Task details =
Return exactly those lines of the material below that fall between the line holding "Viewport: 1190px width, 707px" and the line holding "Open the ROG", inclusive.

The data =

┌──

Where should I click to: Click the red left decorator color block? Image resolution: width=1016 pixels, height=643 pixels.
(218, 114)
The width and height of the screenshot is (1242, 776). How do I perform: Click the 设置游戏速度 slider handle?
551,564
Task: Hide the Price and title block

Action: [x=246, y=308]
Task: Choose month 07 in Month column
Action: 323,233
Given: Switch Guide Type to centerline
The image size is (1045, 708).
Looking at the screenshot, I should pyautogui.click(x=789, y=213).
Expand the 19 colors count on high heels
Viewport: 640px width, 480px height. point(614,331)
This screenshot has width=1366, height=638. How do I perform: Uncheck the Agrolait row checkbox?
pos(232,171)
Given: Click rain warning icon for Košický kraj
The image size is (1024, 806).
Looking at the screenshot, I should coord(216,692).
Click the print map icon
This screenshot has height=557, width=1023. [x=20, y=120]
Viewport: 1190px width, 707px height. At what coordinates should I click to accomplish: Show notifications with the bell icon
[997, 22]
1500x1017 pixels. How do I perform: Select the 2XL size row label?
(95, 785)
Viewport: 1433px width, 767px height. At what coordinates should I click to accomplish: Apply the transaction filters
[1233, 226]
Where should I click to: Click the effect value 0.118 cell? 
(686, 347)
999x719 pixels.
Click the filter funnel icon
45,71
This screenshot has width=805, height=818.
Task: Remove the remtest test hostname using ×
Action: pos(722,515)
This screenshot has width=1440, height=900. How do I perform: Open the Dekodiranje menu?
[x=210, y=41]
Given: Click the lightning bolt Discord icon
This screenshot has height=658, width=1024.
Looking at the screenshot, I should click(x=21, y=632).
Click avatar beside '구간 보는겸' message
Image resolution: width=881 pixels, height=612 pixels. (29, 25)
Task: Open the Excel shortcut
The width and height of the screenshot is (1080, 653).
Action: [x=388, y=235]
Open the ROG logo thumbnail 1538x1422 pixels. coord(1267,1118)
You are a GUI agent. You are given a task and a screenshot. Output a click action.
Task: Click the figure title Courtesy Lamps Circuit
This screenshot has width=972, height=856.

└──

Solution for this exercise =
Viewport: 1190px width, 707px height. At what coordinates should I click to accomplish: Show notifications with the bell icon
[997, 22]
1500x1017 pixels. How do I perform: Select the 2XL size row label?
(95, 785)
Viewport: 1433px width, 767px height. At what coordinates should I click to accomplish: Apply the transaction filters
[1233, 226]
Where should I click to: Click the effect value 0.118 cell? 
(686, 347)
999x719 pixels.
Click the filter funnel icon
45,71
This screenshot has width=805, height=818.
Task: Remove the remtest test hostname using ×
Action: pos(722,515)
This screenshot has width=1440, height=900. How do I perform: Open the Dekodiranje menu?
[x=210, y=41]
Given: Click the lightning bolt Discord icon
This screenshot has height=658, width=1024.
Looking at the screenshot, I should click(x=21, y=632).
Click avatar beside '구간 보는겸' message
Image resolution: width=881 pixels, height=612 pixels. (29, 25)
Task: Open the Excel shortcut
The width and height of the screenshot is (1080, 653).
Action: [x=388, y=235]
Open the ROG logo thumbnail 1538x1422 pixels. coord(1267,1118)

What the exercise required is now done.